# SELECTED EXTRACT
# # #
AFP
Mexican soldiers and police Tuesday killed 10 kidnappers when they stormed a house in northern Durango state and rescued a group of hostages, local authorities said.
"The victims were being held captive by some 20 gunmen who, on seeing themselves surrounded opened fire," an official with the Durango Attorney General's Office told AFP.
In the shootout with state police and soldiers, 10 of the kidnappers were killed, the official added.
Acting on telephone tip, police first approached the house in the town of Cuencame by helicopter, the daily El Universal said on its website.
Gunmen inside the house opened fire, wounding a state police chief and his bodyguard.
During the gun battle that followed, which lasted more than four hours, some of the kidnappers managed to escape aboard pickup trucks, the paper reported.
Authorities did not say how many hostages were rescued in the operation. In 2008, there were some 1,000 kidnappings in Mexico, although authorities believe only one out of three cases are reported to police.
Elsewhere in northern Mexico, 14 people were killed on Monday in Chihuahua state - ground zero for drug-related violence - including four people who were returning from a funeral of a murder victim in Ciudad Juarez, and a man shot to death in a hospital in Nuevo Casas Grandes.
President Felipe Calderon has dispatched some 50,000 soldiers and thousands of police in a nationwide clampdown to confront the country's powerful drug cartels, but has so far failed to stem drug-related violence that has claimed over 14,000 lives in the past three years.
# # #
# RECORD SET
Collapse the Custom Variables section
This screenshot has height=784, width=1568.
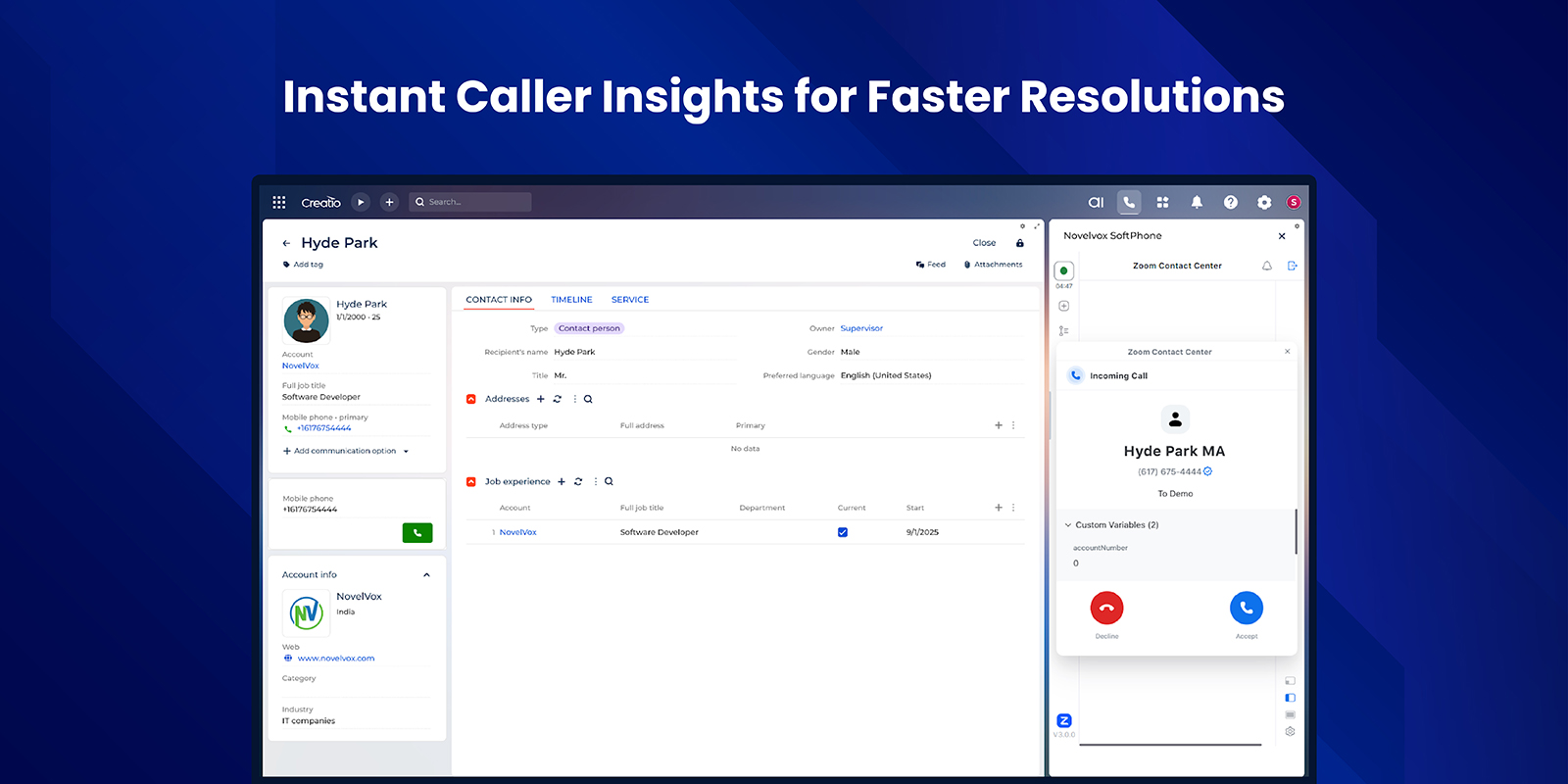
# # #
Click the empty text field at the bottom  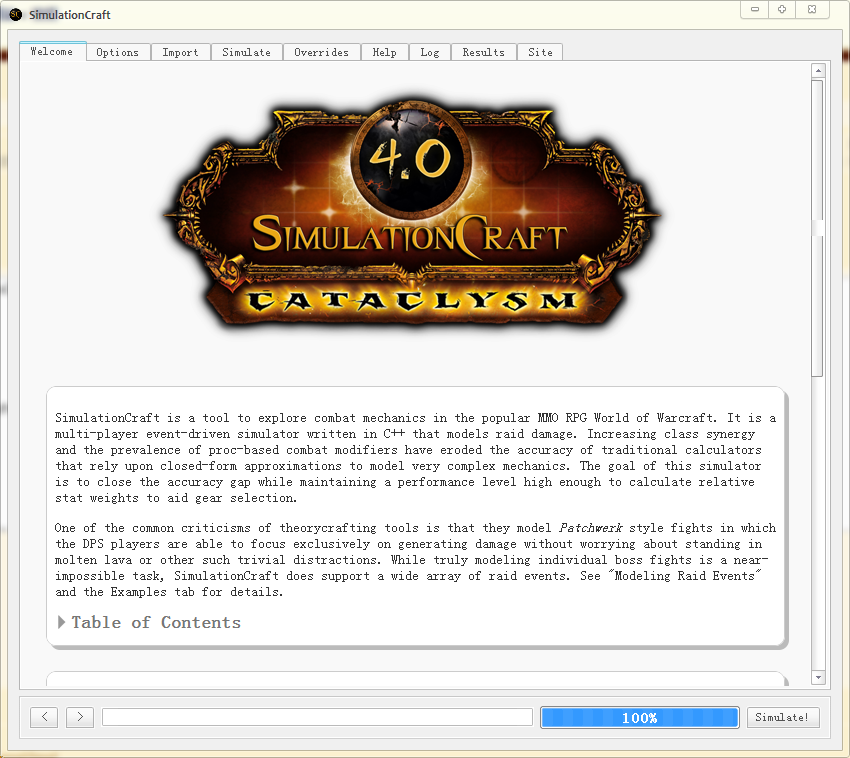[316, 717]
# # #
# EXERCISE TASKS
1. Answer these questions from the report on the Durango hostage rescue.
(a) In which town was the house where the hostages were held?
(b) How long did the gun battle last?
(c) About how many soldiers has President Felipe Calderon dispatched?
2. Decide whether each statement agrees with the report on the Durango hostage rescue, and back each decision with a quotation from it.
(a) Police first approached the house by helicopter.
(b) Authorities gave the number of hostages rescued.
(c) None of the kidnappers got away.
Base every answer only on the report on the Durango hostage rescue.

# PER-TASK ANSWERS
1.
(a) Cuencame
(b) More than four hours
(c) Some 50,000

2.
(a) Yes: "police first approached the house in the town of Cuencame by helicopter"
(b) No: "Authorities did not say how many hostages were rescued in the operation."
(c) No: "some of the kidnappers managed to escape aboard pickup trucks"